(Material shown begins)

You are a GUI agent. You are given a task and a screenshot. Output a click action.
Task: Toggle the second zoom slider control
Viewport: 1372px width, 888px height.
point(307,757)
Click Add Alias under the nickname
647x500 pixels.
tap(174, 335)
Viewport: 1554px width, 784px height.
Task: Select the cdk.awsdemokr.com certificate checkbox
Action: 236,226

(Material shown ends)

| The task |
With the line that contains "Task: Toggle the second zoom slider control" as your start, reproduce the data above exactly through its last line, and nothing before that start.

| Expected answer |
Task: Toggle the second zoom slider control
Viewport: 1372px width, 888px height.
point(307,757)
Click Add Alias under the nickname
647x500 pixels.
tap(174, 335)
Viewport: 1554px width, 784px height.
Task: Select the cdk.awsdemokr.com certificate checkbox
Action: 236,226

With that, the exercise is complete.